• Tugas Wajib A: Salin utuh tanpa perubahan artikel tentang organisasi janda di Bandung di bawah ini.

━━ Kutipan Sumber ━━

DIAM-diam para janda di Bandung bersatu. Organisasi mereka
bernama Kerukunan Wanita Lestari Indonesia (K.W. Lestari).
Berdiri sejak 1 Desember yang lalu. Tujuannya: memberikan
perlindungan hukum dan kemanusiaan, saling menolong dalam
kebutuhan hidup agar tidak terjerumus ke lorong hitam dan
mencegah produksi janda karena perceraian yang tak wajar.
Menurut Ny. Peggy Droupady, ketuanya, organisasi ini bukan
organisasi profesi, tapi merupakan "kesatuan moril senasib
sepenanggungan saja." Karna itu keanggotaannya terdiri dari
janda-janda tua maupun muda.
Ny. Peggy sudah empat tahun menjanda. Punya seorang puteri,
Indrasari, 6 tahun. Ayahnya Jawa, ibu Belanda. Salah seorang
saudaranya aktif sebagai aktris film. "Kepahitan hidup mendorong
saya ingin membela sesama rekan senasib sepenanggungan, yakni
janda-janda yang berserakan diabaikan begitu saja," katanya.
Sehari-harinya iapun bergerak dalam dunia bisnis sebagai
leveransir alat-alat kantor.
Dorongan untuk mendirikan organisasi ini, menurut Ny. Peggy
bermula dari omong-omong santai dengan sebelas orang rekannya
yang senasib. Mereka memperhatikan kehancuran rumah tangga
banyak terjadi di tengah perjalanan. Dan janda-janda terlantar,
bahkan terperosok.

━━━
━━ Data yang Ditampilkan ━━

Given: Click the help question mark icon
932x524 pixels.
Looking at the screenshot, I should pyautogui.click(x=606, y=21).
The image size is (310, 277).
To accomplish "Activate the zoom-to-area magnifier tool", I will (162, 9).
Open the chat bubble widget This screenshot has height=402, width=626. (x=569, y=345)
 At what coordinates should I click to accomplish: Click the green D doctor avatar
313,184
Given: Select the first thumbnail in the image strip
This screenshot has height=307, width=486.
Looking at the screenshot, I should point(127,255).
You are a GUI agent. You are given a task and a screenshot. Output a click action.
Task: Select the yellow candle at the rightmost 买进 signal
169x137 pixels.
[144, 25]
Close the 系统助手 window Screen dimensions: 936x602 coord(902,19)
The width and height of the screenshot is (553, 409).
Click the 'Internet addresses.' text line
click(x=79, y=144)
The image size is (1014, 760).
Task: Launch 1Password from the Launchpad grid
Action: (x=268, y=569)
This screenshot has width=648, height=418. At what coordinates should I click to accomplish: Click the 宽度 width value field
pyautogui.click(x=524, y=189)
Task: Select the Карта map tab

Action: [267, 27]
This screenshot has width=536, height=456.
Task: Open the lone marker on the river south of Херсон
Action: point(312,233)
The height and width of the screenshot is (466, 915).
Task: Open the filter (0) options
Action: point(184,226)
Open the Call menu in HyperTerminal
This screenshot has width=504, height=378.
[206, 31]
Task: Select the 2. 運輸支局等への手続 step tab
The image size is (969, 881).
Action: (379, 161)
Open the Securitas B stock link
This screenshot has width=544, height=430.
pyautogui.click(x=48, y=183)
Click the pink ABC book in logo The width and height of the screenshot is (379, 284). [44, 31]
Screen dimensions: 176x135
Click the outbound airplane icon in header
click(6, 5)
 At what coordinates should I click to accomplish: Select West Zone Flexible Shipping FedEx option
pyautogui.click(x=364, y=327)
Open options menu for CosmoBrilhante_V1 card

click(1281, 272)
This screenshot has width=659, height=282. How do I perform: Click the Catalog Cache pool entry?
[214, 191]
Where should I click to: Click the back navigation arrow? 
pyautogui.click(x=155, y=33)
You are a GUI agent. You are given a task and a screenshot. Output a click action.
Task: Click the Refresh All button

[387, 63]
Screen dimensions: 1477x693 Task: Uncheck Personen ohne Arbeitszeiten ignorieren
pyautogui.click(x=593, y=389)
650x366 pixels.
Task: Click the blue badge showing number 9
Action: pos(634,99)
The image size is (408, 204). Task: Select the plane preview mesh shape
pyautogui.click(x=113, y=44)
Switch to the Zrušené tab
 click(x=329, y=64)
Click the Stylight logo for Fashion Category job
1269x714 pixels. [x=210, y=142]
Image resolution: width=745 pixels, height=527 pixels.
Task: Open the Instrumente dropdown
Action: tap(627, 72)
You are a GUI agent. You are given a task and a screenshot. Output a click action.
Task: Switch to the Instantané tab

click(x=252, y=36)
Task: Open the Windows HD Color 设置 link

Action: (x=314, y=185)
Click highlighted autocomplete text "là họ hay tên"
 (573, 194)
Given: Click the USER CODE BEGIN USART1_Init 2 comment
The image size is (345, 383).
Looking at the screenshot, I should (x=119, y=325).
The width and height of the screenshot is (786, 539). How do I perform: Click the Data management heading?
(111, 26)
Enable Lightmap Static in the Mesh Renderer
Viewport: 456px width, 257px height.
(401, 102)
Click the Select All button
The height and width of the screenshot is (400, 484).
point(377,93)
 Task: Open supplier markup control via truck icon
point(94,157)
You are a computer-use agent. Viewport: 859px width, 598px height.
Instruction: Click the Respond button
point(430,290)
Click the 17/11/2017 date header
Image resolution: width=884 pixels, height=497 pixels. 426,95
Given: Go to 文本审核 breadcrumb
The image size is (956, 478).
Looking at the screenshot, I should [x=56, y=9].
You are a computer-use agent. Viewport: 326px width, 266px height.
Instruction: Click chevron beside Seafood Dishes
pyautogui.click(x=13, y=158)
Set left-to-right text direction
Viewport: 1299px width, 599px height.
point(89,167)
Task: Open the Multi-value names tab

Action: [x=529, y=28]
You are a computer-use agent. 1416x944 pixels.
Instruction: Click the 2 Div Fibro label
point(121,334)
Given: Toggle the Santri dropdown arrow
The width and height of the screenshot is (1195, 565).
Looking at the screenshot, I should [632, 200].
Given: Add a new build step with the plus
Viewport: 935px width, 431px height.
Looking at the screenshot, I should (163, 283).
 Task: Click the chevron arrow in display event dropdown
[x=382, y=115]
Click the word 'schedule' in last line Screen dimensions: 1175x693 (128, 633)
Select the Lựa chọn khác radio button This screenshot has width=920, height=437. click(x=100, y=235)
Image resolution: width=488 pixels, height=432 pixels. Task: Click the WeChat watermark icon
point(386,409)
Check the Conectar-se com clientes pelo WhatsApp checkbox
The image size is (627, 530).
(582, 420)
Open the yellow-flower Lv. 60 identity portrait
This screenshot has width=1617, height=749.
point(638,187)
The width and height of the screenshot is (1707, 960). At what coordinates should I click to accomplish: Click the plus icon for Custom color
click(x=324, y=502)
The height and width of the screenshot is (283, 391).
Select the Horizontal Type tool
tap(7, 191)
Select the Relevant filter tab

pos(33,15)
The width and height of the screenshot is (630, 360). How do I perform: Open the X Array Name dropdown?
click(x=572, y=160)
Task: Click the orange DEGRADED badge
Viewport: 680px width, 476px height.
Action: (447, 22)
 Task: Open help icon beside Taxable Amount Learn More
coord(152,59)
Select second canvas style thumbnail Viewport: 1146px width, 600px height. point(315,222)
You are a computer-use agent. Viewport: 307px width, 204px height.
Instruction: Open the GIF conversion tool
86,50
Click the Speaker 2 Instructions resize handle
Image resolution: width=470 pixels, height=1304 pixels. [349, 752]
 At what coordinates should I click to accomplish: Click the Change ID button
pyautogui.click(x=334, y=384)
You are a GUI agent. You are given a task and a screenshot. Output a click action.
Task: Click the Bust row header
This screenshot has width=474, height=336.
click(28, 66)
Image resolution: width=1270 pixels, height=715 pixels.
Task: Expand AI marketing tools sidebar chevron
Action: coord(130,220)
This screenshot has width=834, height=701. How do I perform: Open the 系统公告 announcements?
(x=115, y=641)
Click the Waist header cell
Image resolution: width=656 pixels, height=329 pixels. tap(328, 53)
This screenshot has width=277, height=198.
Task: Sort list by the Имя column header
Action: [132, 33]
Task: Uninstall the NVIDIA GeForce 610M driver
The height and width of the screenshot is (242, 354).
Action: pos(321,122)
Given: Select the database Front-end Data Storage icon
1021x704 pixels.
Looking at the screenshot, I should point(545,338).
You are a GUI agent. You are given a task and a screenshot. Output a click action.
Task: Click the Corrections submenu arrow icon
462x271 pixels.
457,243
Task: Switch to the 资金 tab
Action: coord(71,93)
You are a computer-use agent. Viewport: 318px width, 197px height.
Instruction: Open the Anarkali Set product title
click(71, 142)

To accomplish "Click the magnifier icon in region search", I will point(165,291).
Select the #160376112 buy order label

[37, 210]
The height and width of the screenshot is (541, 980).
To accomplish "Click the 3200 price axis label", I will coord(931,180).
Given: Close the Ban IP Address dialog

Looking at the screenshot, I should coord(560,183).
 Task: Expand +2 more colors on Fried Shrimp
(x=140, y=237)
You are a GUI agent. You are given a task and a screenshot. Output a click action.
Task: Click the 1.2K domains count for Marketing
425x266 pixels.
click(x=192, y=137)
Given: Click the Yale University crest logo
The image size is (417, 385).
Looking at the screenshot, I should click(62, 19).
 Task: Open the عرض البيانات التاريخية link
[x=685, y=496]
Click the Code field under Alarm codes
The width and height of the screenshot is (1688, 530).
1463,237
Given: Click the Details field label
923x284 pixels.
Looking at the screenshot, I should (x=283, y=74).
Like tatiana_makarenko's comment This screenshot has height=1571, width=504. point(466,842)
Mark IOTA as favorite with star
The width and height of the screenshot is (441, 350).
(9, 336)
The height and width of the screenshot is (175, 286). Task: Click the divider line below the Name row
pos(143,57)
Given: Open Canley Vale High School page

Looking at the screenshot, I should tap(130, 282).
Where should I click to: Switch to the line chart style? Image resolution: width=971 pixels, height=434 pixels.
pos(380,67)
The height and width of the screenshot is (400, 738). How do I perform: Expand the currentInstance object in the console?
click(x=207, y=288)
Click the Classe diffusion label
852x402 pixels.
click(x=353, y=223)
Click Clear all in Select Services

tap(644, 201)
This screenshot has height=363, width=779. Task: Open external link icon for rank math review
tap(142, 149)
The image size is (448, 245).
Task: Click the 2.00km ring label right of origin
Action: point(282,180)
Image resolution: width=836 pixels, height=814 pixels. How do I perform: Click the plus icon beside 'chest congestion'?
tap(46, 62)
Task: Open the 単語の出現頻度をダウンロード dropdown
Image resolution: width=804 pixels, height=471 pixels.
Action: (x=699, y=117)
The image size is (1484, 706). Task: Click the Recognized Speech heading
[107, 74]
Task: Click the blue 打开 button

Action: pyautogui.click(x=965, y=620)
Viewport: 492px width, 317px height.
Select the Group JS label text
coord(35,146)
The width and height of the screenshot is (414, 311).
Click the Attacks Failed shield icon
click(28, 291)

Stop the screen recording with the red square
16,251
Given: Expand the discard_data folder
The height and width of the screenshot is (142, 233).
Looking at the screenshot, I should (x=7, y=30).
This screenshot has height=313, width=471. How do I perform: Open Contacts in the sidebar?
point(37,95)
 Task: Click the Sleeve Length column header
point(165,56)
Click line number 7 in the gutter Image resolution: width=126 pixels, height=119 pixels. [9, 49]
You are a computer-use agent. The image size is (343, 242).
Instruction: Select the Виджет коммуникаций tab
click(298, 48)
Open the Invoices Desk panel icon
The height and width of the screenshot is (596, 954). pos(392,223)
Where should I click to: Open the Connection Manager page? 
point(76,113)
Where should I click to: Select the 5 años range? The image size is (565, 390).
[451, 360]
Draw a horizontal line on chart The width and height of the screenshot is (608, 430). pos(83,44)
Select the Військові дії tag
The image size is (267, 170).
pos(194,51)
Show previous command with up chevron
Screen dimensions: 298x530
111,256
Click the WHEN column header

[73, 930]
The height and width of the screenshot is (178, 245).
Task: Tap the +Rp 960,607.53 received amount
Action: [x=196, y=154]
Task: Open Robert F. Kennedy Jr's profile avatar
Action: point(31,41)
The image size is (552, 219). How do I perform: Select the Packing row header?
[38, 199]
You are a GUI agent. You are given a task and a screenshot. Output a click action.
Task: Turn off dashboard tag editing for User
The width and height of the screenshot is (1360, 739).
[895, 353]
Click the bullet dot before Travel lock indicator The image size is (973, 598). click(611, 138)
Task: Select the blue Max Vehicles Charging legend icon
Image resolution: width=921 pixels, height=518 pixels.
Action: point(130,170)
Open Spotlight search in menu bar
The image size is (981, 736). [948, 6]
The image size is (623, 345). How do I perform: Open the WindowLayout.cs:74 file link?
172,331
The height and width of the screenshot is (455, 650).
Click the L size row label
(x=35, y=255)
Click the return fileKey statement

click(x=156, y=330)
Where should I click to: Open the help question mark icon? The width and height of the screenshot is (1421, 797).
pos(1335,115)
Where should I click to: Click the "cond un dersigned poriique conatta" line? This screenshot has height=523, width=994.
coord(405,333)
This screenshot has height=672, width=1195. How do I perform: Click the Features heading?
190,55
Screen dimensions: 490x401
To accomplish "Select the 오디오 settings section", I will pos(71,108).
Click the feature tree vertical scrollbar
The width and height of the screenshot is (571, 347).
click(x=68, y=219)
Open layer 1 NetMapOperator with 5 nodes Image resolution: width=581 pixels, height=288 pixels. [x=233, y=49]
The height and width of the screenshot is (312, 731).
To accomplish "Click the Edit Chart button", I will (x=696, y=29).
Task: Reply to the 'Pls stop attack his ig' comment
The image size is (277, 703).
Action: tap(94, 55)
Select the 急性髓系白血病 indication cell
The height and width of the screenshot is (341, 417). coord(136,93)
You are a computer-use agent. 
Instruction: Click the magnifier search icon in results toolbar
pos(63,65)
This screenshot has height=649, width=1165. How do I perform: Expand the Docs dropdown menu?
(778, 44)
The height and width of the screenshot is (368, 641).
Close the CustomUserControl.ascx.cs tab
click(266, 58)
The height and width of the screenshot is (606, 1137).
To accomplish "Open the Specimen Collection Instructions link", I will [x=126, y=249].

━━━

• Tugas Wajib B: Tuliskan kembali baris-baris catatan dari baris yang memuat "The height and width of the screenshot is (455, 650)." hingga baris yang memuat "pos(1335,115)", kedua baris itu ikut disertakan, lengkap dengan permintaannya. Tambahkan -84 pada setiap koordinat dalam jawaban.

• Jawaban Lengkap A:
DIAM-diam para janda di Bandung bersatu. Organisasi mereka
bernama Kerukunan Wanita Lestari Indonesia (K.W. Lestari).
Berdiri sejak 1 Desember yang lalu. Tujuannya: memberikan
perlindungan hukum dan kemanusiaan, saling menolong dalam
kebutuhan hidup agar tidak terjerumus ke lorong hitam dan
mencegah produksi janda karena perceraian yang tak wajar.
Menurut Ny. Peggy Droupady, ketuanya, organisasi ini bukan
organisasi profesi, tapi merupakan "kesatuan moril senasib
sepenanggungan saja." Karna itu keanggotaannya terdiri dari
janda-janda tua maupun muda.
Ny. Peggy sudah empat tahun menjanda. Punya seorang puteri,
Indrasari, 6 tahun. Ayahnya Jawa, ibu Belanda. Salah seorang
saudaranya aktif sebagai aktris film. "Kepahitan hidup mendorong
saya ingin membela sesama rekan senasib sepenanggungan, yakni
janda-janda yang berserakan diabaikan begitu saja," katanya.
Sehari-harinya iapun bergerak dalam dunia bisnis sebagai
leveransir alat-alat kantor.
Dorongan untuk mendirikan organisasi ini, menurut Ny. Peggy
bermula dari omong-omong santai dengan sebelas orang rekannya
yang senasib. Mereka memperhatikan kehancuran rumah tangga
banyak terjadi di tengah perjalanan. Dan janda-janda terlantar,
bahkan terperosok.

• Jawaban Lengkap B:
The height and width of the screenshot is (455, 650).
Click the L size row label
(x=-49, y=171)
Click the return fileKey statement

click(x=72, y=246)
Where should I click to: Open the help question mark icon? The width and height of the screenshot is (1421, 797).
pos(1251,31)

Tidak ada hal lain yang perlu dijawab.